The 2013 Mystics were an average paced team with a average-to-high number of turnovers per game: They would be right in the middle of the pack in the 2015 season. The 2014 Mystics were the worst of both worlds: very slow and very turnover prone. The 2015 Mystics play slow but are very good at taking care of the ball.

Below is a scatterplot showing pace plotted against turnovers per game. Black dots represent values from 2015 non-Mystics teams, and the 2013-15 Mystics are represented in color(2).

2015 Mystics Pace vs TOV

Sharing the basketall

Albert has posed the question before of whether the Mystics could be the WNBA’s Atlanta Hawks, even this season. The resemblance this season is striking: The ball and players both whip around the court until either a shooter is open or a cutter finds the rim.

No one looks afraid to have the ball in her hands at the end of a possession, but no one is overly trigger happy, either. The percentage of field goals that were assisted has increased each season under Thibault, and the 2015 squad currently has the highest percentage in the WNBA. Those assists aren’t just coming from a single superstar point guard, either: Six players with 40+ assists this season (led by Kara Lawson’s 69 and rookie Natasha Cloud’s 67).

Mystics percentage assisted FGs

The Mystics also have an above-average effective field goal percentage, another measure by which the Mystics have improved steadily each year. The teams that currently have higher eFG% than the Mystics are the star-studded Minnesota Lynx, Chicago Sky and Phoenix Mercury, the dysfunctional but still star-studded Los Angeles Sparks, and Seattle Storm, who are struggling through a rebuild but still run by Sue Bird, one of the best pure point guards in the game.

It’s a tantalizing place to be: The Mystics don’t have the talent that any of the teams above them on the list have --including the Storm, whose talent is a combination of too old and too young to translate into wins just yet -- but they are beginning to compile a strong case for a whole that is greater than the sum of its parts.

mystcs 2015 efficiency

Three Pointers and Free Throws

The high eFG% suggests that the Mystics are taking and making a lot of three point shots(3). Indeed, the number of threes attempted per game have increased each year under Thibault’s tenure.

2015 mystics 3pa

The Thibault-era Mystics have a less consistent pattern for three throw attempts which took a big dip between 2013 and 2014 before increasing slightly in 2015. Still, both this year’s squad and last year’s squad had fairly low number of free throws attempted per game.

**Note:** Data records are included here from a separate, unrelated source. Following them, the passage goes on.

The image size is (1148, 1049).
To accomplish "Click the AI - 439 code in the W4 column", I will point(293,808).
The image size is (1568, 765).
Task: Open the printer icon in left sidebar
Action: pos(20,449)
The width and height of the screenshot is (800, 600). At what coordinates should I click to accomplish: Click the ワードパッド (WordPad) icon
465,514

This team doesn't have the sort of star scorer like Angel McCoughtry, Skylar Diggins, or James Harden in the NBA who can get to the rim at will and manufacture points at will. But they have shooters, and they know how to find them.

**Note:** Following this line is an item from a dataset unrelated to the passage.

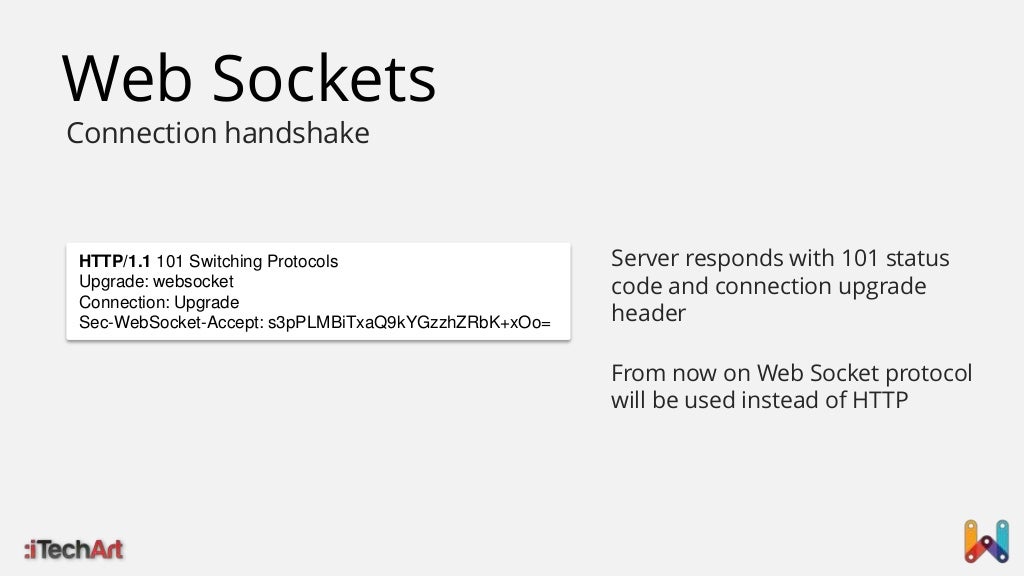Click the Web Sockets title

(x=249, y=79)

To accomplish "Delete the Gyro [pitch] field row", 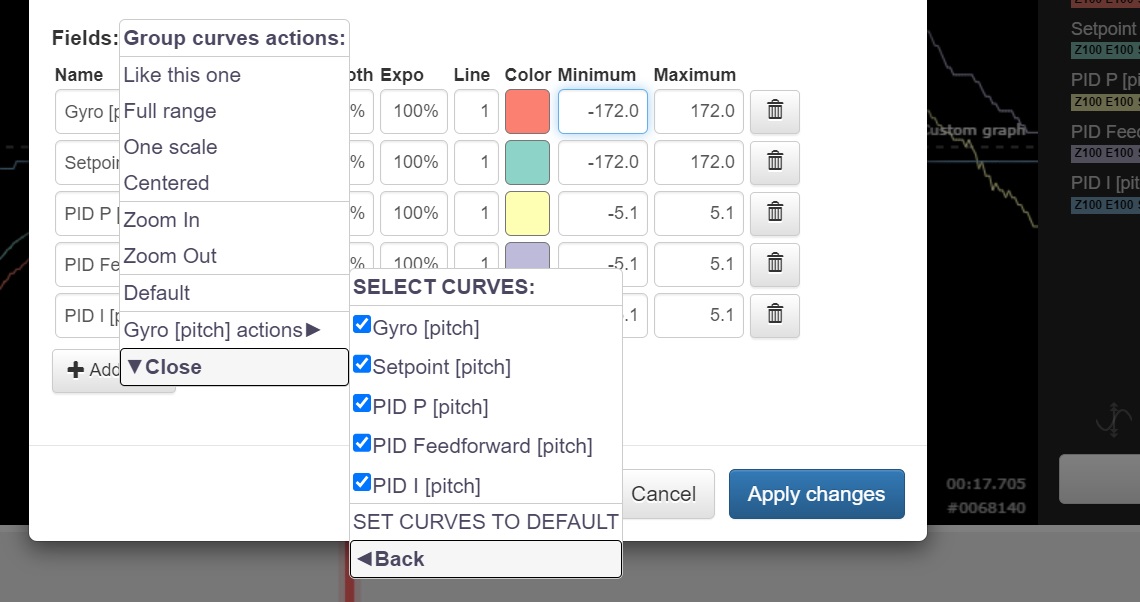I will click(774, 111).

The 2013 team, which took a small number of three-pointers and a lot of free throws, featured aggressive but inefficient players like Matee Ajavon and low post players like Crystal Langhorne. The current team has shooters on the perimeter like Kara Lawson and Ivory Latta, plus budding stretch-five Stefanie Dolson. None of those three will overwhelm you with their athleticism, but they will make you pay if you leave them open (yes, even from way out there).

2015 mystics fta

Final Takeaways

The reasons for these changed are varied: A lot of it comes from the roster turnover.

Some of it comes from young players like Emma Meesseman and Tierra Ruffin-Pratt, who were drafted by Thibault in 2013. They are still maturing and developing their games. And some of it undoubtedly comes from Thibault knowing that the 2012 core wasn't going to be part of his long term plans. But he also knows how to adjust to his roster in order to maximize what the team can do.

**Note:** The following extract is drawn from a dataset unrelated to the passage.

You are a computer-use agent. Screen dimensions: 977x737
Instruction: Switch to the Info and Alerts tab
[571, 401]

The Mystics' ceiling is still unknown, but their identity is less Rockets or Cavaliers and more Hawks or Spurs: A team that moves the ball to find shooters, doesn't overly rely on any one player, and whose whole is greater than the sum of its parts.

(1) I'm counting Bria Hartley as a Mystics draft pick. This is because the Seattle Storm specifically drafted her in order to acquire Crystal Langhorne in 2014.

(2) All data is from basketball-reference.com and current as of 8/19/15.

(3) eFG% = (FGM + (0.5 x 3PTM)) / FGA. Read the rationale for eFG% here.